**PROBLEM REQUIREMENTS**
Swap "icon" for "button" in the lines starting at the one containing "You are a GUI" and ending at the one containing "Click the heart". Give back only those lines, with everything else unchanged.

**MATERIALS PROVIDED**
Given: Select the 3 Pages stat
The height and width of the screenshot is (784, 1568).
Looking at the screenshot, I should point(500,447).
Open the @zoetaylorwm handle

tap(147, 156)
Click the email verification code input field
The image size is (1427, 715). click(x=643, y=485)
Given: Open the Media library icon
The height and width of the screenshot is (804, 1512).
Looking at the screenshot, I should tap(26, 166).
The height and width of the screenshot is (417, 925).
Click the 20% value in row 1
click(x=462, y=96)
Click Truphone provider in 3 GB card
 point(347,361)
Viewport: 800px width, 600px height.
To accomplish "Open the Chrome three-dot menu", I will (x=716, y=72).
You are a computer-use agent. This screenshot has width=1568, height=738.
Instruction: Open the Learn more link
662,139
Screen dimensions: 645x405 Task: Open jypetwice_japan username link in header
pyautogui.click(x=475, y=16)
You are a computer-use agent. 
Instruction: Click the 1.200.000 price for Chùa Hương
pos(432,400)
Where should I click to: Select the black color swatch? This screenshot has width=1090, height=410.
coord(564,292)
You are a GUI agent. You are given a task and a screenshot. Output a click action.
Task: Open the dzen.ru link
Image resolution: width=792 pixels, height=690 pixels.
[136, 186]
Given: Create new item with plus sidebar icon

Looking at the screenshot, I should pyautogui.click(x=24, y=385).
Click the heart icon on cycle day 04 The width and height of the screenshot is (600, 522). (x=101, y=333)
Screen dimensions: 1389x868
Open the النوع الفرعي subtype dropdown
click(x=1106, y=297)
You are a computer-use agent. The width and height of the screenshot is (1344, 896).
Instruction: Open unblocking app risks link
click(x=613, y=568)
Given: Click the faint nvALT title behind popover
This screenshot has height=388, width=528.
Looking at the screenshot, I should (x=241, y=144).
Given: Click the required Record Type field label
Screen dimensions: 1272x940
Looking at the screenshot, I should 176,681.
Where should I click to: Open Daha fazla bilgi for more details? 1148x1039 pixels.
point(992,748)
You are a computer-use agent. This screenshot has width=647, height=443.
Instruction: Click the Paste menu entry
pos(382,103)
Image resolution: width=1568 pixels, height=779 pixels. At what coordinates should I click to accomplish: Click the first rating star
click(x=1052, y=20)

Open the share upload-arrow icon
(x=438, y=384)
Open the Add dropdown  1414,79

**EXERCISE SOLUTION**
You are a GUI agent. You are given a task and a screenshot. Output a click action.
Task: Open the dzen.ru link
Image resolution: width=792 pixels, height=690 pixels.
[136, 186]
Given: Create new item with plus sidebar button

Looking at the screenshot, I should pyautogui.click(x=24, y=385).
Click the heart button on cycle day 04 The width and height of the screenshot is (600, 522). (x=101, y=333)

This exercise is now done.